■ **TEXTO SELECIONADO**
· · · · ·

Dilma arrecadou R$ 318 mi e Aécio, R$ 201 mi, informam campanhas

A campanha eleitoral da presidente reeleita Dilma Rousseff (PT) arrecadou doações de R$ 318 milhões em dinheiro e gastou um pouco menos, deixando uma sobra de R$ 169 mil. Já a campanha de Aécio Neves (PSDB) captou R$ 201 milhões, mas, com gastos de R$ 216 milhões, ficou com uma dívida de R$ 15 milhões.

Os números foram informados nesta terça-feira (25) ao Tribunal Superior Eleitoral (TSE) e confirmados ao G1 pelos coordenadores financeiros das duas campanhas. A partir de agora, caberá à Justiça Eleitoral analisar os dados para conferir se as receitas e despesas conferem com o que foi informado pelos partidos.

Terceira colocada na disputa, a candidata Marina Silva (PSB) gastou, junto com a campanha de Eduardo Campos, morto em agosto, cerca de R$ 61 milhões, conforme prestação de contas entregue no início do mês.

· · · · ·

■ **DADOS FORNECIDOS**
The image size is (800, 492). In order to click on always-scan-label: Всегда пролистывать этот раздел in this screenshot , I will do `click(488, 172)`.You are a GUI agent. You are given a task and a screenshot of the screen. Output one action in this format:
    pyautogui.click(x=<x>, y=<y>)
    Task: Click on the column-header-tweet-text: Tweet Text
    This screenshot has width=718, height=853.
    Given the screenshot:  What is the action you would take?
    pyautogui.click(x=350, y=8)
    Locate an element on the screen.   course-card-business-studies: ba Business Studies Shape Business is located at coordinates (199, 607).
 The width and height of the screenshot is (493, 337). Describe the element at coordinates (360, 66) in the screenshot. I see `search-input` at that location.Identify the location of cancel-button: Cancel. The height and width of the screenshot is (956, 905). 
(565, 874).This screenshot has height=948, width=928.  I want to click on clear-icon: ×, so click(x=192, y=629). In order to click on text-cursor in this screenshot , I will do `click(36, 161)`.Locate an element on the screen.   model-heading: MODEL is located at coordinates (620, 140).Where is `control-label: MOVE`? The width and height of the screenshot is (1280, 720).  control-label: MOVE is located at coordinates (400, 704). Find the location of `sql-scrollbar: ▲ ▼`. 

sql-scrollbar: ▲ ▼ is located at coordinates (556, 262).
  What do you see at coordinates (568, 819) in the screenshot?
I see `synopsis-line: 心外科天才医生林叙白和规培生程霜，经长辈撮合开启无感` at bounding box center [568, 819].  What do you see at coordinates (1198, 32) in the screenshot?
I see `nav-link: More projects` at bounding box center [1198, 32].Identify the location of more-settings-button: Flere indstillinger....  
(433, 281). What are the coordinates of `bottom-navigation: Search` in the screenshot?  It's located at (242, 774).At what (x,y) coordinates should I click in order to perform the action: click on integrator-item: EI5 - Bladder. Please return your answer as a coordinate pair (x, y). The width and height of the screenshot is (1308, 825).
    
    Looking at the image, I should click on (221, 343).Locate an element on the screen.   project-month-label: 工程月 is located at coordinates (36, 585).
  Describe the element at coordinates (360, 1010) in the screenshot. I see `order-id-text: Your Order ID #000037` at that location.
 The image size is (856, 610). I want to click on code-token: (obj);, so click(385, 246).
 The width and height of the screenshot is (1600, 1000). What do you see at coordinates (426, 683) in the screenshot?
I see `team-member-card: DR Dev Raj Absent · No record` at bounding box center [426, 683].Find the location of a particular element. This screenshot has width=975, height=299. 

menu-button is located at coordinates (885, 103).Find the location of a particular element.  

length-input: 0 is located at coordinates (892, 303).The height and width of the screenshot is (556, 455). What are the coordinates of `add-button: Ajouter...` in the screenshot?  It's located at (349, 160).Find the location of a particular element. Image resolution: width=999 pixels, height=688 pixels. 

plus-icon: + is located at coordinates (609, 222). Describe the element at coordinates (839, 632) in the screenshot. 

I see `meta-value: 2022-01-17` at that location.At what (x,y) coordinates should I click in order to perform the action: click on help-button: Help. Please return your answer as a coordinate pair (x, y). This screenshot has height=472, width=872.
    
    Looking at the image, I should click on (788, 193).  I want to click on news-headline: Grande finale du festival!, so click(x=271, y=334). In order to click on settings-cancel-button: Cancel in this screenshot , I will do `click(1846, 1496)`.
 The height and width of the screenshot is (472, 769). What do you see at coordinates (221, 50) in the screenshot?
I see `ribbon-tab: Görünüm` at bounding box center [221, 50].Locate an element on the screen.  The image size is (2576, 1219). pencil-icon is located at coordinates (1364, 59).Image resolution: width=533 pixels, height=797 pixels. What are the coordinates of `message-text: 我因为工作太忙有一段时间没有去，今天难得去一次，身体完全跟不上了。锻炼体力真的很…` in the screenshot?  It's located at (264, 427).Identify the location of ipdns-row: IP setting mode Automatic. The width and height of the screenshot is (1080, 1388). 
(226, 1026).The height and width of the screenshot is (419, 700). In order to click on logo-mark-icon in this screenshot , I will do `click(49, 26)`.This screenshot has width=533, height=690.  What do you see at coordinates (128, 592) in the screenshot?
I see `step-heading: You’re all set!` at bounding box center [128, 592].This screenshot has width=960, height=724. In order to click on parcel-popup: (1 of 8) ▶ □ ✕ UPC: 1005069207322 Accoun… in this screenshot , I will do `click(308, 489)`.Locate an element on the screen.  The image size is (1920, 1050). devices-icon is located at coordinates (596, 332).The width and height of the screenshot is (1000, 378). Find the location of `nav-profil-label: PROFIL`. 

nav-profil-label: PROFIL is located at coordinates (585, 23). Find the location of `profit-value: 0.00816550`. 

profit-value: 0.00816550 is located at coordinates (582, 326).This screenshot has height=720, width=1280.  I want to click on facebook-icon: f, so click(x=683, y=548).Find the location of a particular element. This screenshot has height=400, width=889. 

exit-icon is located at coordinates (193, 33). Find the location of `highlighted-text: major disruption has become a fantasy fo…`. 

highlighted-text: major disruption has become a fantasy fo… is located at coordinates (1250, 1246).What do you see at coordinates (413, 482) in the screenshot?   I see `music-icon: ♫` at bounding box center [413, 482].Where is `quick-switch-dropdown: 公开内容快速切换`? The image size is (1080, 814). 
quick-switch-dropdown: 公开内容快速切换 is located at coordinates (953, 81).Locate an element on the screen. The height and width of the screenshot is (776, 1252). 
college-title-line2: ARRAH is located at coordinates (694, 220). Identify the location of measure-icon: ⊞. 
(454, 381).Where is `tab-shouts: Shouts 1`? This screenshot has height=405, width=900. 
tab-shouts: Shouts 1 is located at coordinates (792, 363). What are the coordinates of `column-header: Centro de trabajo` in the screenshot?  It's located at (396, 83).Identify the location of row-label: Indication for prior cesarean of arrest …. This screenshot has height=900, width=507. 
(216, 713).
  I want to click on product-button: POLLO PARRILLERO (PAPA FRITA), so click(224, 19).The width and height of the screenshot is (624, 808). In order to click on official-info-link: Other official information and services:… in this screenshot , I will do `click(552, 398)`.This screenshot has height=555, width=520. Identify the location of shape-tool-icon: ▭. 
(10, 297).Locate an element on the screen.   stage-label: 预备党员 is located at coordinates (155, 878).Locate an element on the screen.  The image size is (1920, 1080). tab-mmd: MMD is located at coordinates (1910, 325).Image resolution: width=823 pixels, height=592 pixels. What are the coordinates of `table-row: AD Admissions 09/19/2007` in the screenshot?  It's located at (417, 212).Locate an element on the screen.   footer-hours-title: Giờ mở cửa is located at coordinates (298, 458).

· · · · ·

■ **EXERCÍCIO A**
Reproduza fielmente o trecho da notícia sobre a arrecadação das campanhas que começa com as palavras "Os números foram" e vai até "início do mês.".
■ **EXERCÍCIO B**
Traduza para o inglês esta frase da notícia sobre a arrecadação das campanhas: "Os números foram informados nesta terça-feira (25) ao Tribunal Superior Eleitoral (TSE) e confirmados ao G1 pelos coordenadores financeiros das duas campanhas."
■ **EXERCÍCIO C**
Retome a notícia sobre a arrecadação das campanhas de Dilma e Aécio e continue o texto a partir do ponto em que ele termina.
O material apresentado não tem nenhum papel nesta atividade.

■ **RESPOSTA A**
Os números foram informados nesta terça-feira (25) ao Tribunal Superior Eleitoral (TSE) e confirmados ao G1 pelos coordenadores financeiros das duas campanhas. A partir de agora, caberá à Justiça Eleitoral analisar os dados para conferir se as receitas e despesas conferem com o que foi informado pelos partidos.

Terceira colocada na disputa, a candidata Marina Silva (PSB) gastou, junto com a campanha de Eduardo Campos, morto em agosto, cerca de R$ 61 milhões, conforme prestação de contas entregue no início do mês.

■ **RESPOSTA B**
The figures were reported on Tuesday (the 25th) to the Superior Electoral Court (TSE) and confirmed to G1 by the financial coordinators of both campaigns.

■ **RESPOSTA C**
Além dos R$ 318 milhões arrecadados, a campanha de Dilma ainda obteve “doações estimáveis” no valor de R$ 32 milhões. Esse valor “estimado” se refere a gastos feitos por candidatos a governador, senador ou deputado, por exemplo, que incluíram a petista em suas propagandas e foram contabilizados pela campanha dela como contribuições.

O tesoureiro da campanha, deputado Edinho Silva (PT-SP), disse que o valor da campanha se justifica pelo fato de haver segundo turno e da inserção em todos os estados. Ele disse estar tranquilo em relação à fiscalização pela Justiça Eleitoral.

“A campanha seguiu estritamente o que estabelece a legislação. Tudo que foi arrecadado, foi declarado e tudo que foi gasto foi declarado”, afirmou.

O coordenador financeiro da campanha de Aécio, José Gregori, não soube informar o quanto foi arrecadado e gasto em doações estimáveis. Ele explicou, no entanto, que a dívida de R$ 15 milhões será quitada pelo PSDB.

“São três credores, duas editoras que fazem material de campanha e uma empresa de publicidade. Elas estão fornecendo serviços para o PSDB e mesmo para o Aécio há muito tempo, é gente conhecida, que vão receber”, disse.

Gregori disse “sonhar” com o dia em que campanha será financiada apenas pelos próprios militantes e correligionários do PSDB. Mas disse que, considerando a “pequena diferença” na votação entre Dilma e Aécio (ela teve 54,5 milhões e ele, 51 milhões), a campanha foi “módica”.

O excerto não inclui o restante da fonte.